Soykırım Suçunu Oluşturan Birinci Maddi Unsur: Kasten Öldürmek
Bu unsur bir grubun üye veya üyelerinin kasten, yok etme niyetiyle öldürülmesi ile oluşur. Bir veya daha fazla kişinin ölümü farksızdır. Öldürmedeki amaç esas alınmaktadır. Uluslararası Ceza Mahkemesi’nin kuruluş belgesi olan Roma Statüsünün Suçun Unsurları Bölümünün 6. maddesinde kasten öldürmenin soykırım kapsamı içinde değerlendirilmesi için gerekli şartları şu şekilde sıralamıştır:
– Failin bir veya birden fazla kişiyi öldürmesi;
– Mağdurların, belli bir ulusal, etnik, ırki ya da dini gruba bağlı olması;
– Failin, söz konusu grubu tamamen veya kısmen yok etme kastıyla hareket etmiş olması;
– Fiilin, söz konusu özel kasıt kapsamında gerçekleştirilmesi gereklidir.

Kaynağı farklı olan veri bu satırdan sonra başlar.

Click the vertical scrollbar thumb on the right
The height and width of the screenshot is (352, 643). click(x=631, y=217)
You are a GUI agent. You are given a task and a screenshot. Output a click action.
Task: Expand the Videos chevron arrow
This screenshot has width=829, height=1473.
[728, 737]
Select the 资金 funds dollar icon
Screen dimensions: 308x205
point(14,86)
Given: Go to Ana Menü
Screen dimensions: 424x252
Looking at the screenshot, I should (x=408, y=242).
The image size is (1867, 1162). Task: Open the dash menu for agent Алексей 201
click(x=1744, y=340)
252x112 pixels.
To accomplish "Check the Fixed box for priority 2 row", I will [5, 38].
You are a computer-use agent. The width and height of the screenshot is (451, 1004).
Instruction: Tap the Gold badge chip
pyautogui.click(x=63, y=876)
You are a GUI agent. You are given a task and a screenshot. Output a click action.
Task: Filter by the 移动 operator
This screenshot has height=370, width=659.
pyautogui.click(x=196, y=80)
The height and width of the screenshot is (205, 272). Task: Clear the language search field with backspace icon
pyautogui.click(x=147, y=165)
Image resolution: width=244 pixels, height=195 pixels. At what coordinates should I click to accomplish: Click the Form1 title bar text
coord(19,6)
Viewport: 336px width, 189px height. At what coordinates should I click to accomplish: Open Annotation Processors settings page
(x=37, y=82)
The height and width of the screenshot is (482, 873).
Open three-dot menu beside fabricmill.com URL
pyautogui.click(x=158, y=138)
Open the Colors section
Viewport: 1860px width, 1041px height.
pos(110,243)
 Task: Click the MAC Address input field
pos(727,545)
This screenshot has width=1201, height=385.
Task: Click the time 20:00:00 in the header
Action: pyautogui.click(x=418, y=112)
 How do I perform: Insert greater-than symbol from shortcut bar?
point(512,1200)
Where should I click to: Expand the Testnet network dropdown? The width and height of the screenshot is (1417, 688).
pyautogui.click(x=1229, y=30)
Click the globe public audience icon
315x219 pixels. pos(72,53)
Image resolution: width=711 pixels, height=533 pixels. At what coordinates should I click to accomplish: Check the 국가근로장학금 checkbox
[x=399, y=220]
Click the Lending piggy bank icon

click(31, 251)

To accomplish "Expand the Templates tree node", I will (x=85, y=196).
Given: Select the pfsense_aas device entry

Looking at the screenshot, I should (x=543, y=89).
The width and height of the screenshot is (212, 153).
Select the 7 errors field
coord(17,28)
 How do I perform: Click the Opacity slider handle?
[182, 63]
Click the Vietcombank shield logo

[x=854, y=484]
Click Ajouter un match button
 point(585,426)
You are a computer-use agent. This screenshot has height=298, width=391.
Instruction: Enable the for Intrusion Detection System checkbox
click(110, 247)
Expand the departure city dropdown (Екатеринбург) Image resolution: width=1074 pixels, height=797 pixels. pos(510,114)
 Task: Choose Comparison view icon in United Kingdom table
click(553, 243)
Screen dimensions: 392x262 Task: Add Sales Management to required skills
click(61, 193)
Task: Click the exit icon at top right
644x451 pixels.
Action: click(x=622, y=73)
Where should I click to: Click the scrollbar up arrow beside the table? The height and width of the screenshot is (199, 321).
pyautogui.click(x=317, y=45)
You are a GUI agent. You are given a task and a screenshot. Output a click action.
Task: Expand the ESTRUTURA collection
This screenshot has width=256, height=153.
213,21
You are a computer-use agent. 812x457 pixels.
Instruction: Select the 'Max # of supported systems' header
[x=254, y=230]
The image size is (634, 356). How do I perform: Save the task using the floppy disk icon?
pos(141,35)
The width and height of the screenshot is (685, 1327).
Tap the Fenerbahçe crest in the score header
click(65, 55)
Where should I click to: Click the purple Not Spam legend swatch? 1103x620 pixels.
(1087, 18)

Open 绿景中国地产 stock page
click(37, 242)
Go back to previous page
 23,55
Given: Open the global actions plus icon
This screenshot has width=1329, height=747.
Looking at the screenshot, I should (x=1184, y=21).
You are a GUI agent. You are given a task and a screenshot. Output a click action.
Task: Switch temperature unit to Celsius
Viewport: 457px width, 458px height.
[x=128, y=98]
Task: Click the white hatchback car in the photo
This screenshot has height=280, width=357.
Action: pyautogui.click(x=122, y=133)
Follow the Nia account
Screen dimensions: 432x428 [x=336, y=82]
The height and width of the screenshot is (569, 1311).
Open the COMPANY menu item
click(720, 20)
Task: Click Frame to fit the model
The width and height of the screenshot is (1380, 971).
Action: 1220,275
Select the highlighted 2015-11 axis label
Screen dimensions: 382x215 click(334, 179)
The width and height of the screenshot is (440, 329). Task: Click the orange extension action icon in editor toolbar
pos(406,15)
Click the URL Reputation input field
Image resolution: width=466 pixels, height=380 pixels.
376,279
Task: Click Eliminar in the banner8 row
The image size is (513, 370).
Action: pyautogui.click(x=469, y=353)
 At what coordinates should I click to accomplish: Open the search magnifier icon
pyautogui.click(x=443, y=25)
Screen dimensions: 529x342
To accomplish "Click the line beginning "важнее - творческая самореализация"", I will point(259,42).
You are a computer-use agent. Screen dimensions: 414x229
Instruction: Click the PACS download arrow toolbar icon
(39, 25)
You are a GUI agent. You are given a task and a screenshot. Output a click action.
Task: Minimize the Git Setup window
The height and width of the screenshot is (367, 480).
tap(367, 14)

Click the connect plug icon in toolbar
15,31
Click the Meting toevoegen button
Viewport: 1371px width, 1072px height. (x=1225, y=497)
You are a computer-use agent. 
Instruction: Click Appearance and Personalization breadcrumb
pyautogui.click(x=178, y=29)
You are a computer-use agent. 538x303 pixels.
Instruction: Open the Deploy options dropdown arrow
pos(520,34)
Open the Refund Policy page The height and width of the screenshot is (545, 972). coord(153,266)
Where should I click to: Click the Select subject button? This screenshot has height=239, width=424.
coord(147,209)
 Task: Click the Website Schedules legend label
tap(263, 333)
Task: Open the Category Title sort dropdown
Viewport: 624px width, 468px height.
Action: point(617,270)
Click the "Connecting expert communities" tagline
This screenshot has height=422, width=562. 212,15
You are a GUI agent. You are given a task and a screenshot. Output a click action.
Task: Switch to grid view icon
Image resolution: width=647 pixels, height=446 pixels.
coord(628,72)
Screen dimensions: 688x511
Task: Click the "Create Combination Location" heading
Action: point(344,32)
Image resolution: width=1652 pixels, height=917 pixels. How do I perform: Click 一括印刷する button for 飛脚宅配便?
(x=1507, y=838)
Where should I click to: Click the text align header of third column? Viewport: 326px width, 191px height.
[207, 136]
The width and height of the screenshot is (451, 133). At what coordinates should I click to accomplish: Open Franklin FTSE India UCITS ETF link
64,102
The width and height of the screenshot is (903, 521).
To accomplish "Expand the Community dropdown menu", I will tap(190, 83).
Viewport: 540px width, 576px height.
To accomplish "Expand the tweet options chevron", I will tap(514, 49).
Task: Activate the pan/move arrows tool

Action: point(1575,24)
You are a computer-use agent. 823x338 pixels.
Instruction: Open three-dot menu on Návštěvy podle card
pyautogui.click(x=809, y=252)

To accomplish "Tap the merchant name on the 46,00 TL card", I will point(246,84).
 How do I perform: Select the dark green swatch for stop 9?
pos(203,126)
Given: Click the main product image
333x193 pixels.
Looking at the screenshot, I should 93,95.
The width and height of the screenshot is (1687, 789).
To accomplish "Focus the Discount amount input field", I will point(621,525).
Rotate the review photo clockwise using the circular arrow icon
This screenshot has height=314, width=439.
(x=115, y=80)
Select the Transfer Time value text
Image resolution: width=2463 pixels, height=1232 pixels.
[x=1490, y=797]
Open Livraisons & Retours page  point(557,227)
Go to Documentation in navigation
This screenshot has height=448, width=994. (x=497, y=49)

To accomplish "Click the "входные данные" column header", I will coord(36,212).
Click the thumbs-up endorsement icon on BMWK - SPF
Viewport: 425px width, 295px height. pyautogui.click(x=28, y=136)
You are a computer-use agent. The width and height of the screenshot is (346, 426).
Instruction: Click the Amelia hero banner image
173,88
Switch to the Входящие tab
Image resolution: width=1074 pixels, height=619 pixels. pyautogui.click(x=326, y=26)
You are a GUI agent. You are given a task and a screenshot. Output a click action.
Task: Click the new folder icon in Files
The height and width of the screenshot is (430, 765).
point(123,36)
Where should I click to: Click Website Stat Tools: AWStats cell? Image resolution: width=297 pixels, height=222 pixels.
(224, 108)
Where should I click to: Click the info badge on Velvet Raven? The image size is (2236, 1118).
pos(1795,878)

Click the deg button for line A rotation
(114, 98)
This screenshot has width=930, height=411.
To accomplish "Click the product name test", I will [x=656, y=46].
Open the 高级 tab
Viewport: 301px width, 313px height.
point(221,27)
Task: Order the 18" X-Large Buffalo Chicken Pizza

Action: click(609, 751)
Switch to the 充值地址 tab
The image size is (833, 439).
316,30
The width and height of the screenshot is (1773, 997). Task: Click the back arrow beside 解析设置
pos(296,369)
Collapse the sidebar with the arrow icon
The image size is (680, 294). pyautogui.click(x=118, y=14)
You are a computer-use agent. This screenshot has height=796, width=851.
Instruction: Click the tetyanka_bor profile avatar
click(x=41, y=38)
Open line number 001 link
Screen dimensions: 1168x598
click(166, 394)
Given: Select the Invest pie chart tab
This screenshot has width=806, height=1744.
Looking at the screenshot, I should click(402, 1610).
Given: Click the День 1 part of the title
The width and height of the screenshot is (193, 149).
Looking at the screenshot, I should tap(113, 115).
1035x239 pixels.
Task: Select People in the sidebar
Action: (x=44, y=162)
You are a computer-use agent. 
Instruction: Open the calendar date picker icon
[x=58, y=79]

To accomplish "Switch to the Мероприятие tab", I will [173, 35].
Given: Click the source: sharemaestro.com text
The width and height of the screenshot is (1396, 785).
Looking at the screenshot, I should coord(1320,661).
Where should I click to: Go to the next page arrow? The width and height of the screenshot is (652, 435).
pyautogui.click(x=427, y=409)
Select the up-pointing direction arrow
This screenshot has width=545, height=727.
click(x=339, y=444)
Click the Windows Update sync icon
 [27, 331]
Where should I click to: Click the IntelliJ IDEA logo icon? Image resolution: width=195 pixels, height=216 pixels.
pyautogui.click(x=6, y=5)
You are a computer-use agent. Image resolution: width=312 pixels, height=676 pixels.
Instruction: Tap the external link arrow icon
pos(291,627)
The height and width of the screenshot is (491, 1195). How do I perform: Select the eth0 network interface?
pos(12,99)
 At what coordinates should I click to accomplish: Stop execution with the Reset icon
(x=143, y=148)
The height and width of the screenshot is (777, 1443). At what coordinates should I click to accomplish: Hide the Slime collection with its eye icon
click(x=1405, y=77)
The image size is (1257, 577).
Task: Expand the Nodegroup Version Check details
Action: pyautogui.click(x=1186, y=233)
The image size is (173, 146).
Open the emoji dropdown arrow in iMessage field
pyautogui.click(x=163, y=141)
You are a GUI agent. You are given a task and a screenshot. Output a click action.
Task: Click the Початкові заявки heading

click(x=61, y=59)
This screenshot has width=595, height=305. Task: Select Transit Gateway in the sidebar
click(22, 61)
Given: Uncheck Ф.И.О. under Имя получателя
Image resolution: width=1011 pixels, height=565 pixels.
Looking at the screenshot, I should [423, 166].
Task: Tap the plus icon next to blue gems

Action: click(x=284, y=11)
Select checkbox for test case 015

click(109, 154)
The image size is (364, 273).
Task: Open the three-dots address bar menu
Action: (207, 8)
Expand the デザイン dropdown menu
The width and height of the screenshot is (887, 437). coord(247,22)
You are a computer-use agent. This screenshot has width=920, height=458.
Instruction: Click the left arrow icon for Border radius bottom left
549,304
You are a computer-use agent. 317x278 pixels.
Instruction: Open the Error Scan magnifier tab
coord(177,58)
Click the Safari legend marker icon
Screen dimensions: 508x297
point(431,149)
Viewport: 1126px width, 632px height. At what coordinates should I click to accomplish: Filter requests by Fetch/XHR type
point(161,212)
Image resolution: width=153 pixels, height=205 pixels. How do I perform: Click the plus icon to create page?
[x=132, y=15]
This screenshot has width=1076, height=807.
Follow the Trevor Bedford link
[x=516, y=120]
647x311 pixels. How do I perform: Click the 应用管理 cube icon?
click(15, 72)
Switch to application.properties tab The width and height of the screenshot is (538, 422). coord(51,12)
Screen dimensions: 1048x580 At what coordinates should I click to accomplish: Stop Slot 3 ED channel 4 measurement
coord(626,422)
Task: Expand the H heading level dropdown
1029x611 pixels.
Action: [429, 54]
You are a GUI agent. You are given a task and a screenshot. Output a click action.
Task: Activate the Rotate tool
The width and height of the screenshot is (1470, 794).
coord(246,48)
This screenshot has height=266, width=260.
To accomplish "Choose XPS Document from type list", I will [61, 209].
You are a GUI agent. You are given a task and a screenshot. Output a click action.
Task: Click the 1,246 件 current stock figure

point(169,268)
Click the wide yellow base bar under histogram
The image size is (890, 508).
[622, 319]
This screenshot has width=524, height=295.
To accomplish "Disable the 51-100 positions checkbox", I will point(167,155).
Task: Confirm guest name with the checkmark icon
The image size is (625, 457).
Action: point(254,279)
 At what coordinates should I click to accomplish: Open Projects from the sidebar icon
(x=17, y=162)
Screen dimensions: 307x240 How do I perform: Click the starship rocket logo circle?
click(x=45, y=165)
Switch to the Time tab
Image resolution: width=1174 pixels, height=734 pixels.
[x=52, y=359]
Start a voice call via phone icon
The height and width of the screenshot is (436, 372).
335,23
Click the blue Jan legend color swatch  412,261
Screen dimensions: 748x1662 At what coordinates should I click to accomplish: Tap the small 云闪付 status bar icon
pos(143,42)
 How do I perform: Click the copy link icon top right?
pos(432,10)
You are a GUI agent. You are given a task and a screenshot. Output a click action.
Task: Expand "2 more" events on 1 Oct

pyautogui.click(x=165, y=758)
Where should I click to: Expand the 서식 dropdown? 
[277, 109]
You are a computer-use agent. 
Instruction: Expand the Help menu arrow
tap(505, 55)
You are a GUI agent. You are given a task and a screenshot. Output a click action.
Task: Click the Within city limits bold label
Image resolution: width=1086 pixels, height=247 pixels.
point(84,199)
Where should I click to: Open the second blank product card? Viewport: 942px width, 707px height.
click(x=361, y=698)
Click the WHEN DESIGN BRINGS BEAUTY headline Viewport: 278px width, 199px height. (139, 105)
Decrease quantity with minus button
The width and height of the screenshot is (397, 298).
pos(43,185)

İkinci Maddi Unsur: Kişilerin Bedensel veya Ruhsal Bütünlüklerine Ağır Zarar Verilmesi
Bu maddi unsurda ise soykırım suçuna hedef olan grubun üye veya üyelerine özel olarak zihinsel veya bedensel zarar verilmesinin soykırım suçunu oluşturacağı yazılır. UCM (Uluslararası Ceza Mahkemesi), bedensel zararı vücut bütünlüğüne, iç veya dış organlara zarar veren her türlü hareket olarak tanımlanmıştır. Mahkeme kastedilen zararın iyileşemez ve kalıcı bir hasardan ziyade normal hayat şartlarının idame ettirilmesine engel olacak her türlü uzun süreli zararın bu kapsama girdiği kararını vermiştir. Bedensel ve zihinsel ağır zarar verilmesi kavramına; işkence, insanlık dışı ve küçük düşürücü muameleler, her türlü cinsel şiddet, dayak ile uygulanan sorgular, ölüm tehditleri ve sınır dışı etmenin de bedensel ve zihinsel zarar kapsamına girdiği belirtilmiştir.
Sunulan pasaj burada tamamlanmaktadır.